V'gu opened his mouth as if to answer. Then he closed it again. He looked over his shoulder into his spaceship's entrance.

A reporter asked, "What about the nova, Mr. V'gu?"

"I was—I was very well acquainted with the people who caused it," V'gu said slowly. "Very well acquainted. I—cannot imagine why it happened."

"It was a war, wasn't it, Mr. V'gu?"

"A war?" V'gu looked up again and hesitated. "Yes, I suppose it was."

A moment later he added, apparently without reason, "I've been away from home a long time."

"How long will it take you to get back home, Mr. V'gu?"
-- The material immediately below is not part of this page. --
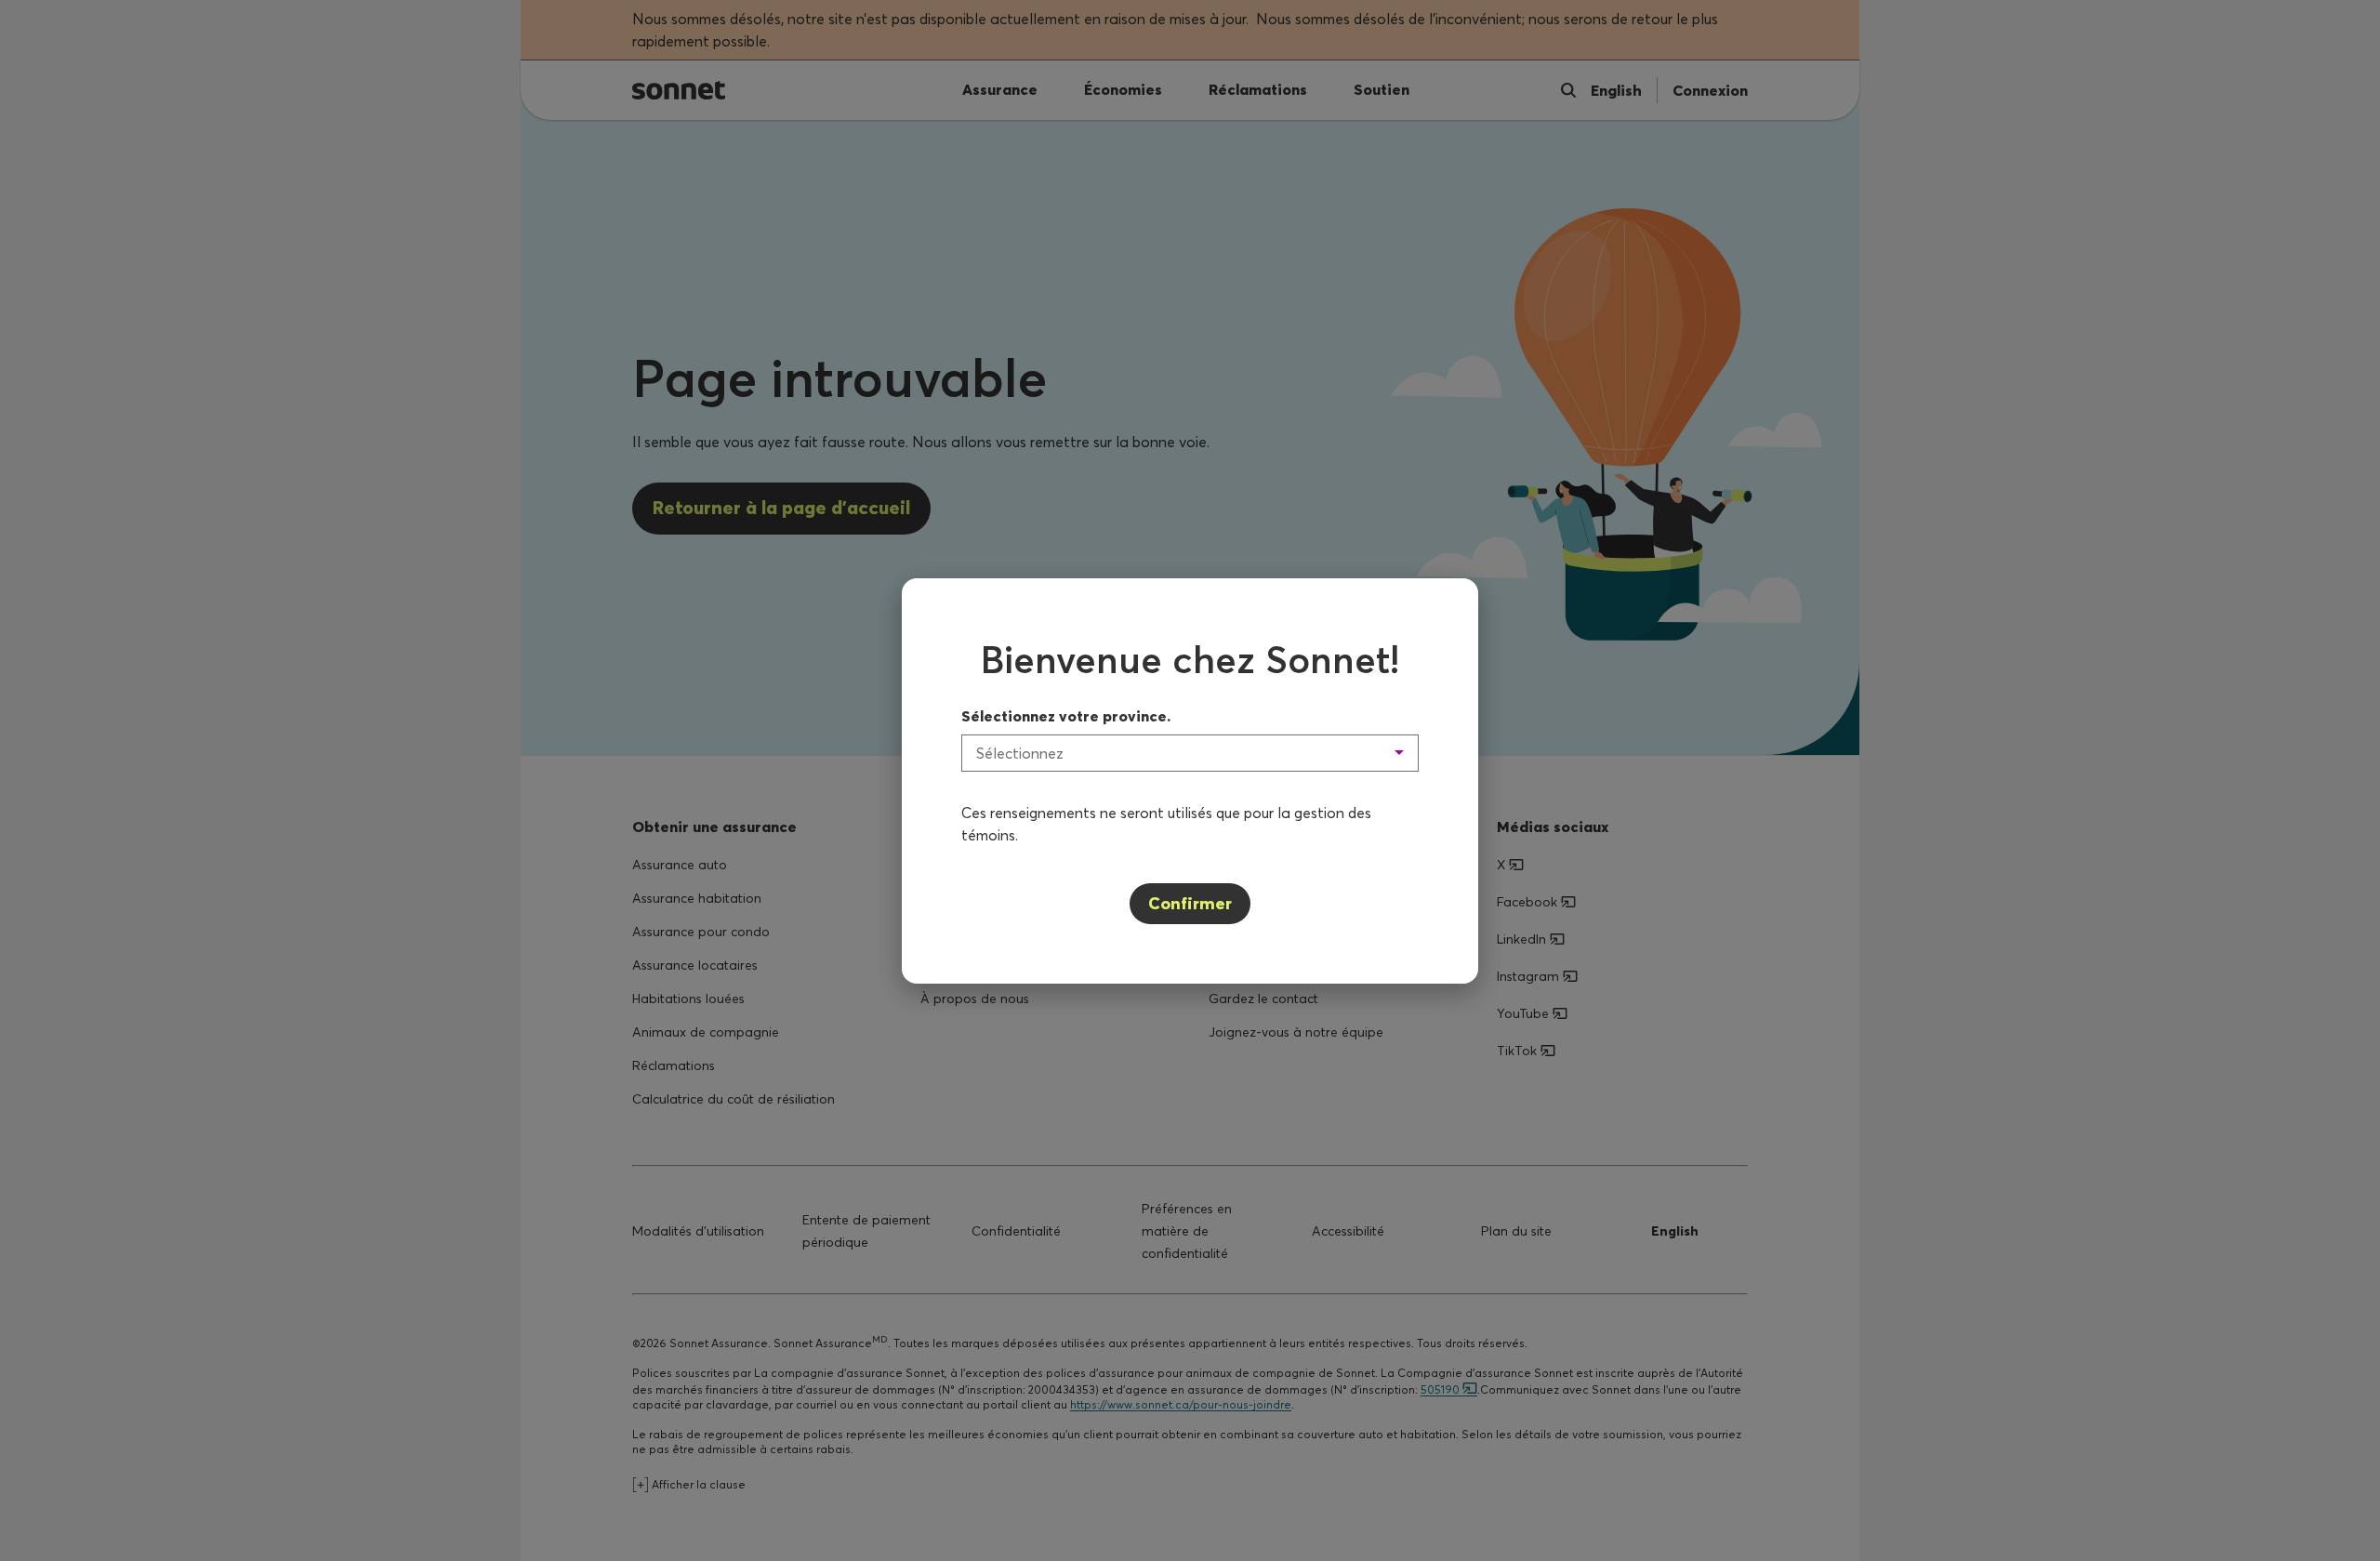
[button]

"Get back?" V'gu looked around vaguely, his shoulders slumped. He looked less alien, somehow, and more like the men around him, and more likeable. He looked back to his questioner. "Oh. Oh yes, I'm ... I've changed my mind. You may tell your papers that I've—ah—decided to extend my stay with you. For—for some time, I think."

The youngest reporter asked suddenly, "Did the nova have anything to do with you changing your mind? With this decision, I mean."

The tall greenish man in the odd clothes came down the gangplank and entered the crowd, peering about as if he had forgotten the microphones and the cameras he was supposed to be speaking to. Then he saw his object and went through the crowd to him. It was an airfield official.